> **TASK BRIEF**
Throughout the records below, find the lines with the string "agent" and give how many there are, nothing else.

━━ DATA FOR THE TASK ━━

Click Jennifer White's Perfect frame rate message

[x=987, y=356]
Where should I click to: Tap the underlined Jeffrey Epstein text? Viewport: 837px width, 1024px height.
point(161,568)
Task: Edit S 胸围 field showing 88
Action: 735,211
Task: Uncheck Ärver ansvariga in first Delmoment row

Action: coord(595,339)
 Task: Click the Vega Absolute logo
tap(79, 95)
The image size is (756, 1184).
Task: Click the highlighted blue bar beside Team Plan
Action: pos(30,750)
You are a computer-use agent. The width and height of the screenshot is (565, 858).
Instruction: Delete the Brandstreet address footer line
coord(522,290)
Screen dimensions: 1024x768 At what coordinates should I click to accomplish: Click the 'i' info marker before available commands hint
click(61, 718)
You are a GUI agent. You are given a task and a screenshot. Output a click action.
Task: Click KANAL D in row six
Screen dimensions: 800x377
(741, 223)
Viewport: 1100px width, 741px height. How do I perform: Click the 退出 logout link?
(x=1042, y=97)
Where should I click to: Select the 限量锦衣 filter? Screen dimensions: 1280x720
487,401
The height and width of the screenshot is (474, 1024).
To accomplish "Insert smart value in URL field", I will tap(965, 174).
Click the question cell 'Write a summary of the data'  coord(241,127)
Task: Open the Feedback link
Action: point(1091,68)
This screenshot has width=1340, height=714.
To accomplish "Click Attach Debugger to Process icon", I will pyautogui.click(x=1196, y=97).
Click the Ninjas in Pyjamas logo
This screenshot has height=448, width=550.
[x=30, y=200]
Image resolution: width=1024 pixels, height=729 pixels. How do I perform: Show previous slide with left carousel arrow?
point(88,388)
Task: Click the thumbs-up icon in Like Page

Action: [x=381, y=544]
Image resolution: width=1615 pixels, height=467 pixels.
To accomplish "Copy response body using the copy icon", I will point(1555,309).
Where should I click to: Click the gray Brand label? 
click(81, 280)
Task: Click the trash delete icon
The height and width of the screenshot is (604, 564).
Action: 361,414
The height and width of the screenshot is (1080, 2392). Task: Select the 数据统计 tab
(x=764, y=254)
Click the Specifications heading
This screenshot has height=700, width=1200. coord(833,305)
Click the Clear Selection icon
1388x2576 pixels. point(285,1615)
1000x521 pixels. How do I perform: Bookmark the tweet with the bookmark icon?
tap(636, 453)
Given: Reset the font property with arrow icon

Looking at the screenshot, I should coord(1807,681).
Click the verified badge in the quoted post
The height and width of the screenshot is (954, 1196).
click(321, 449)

━━━

> **EXERCISE SOLUTION**
2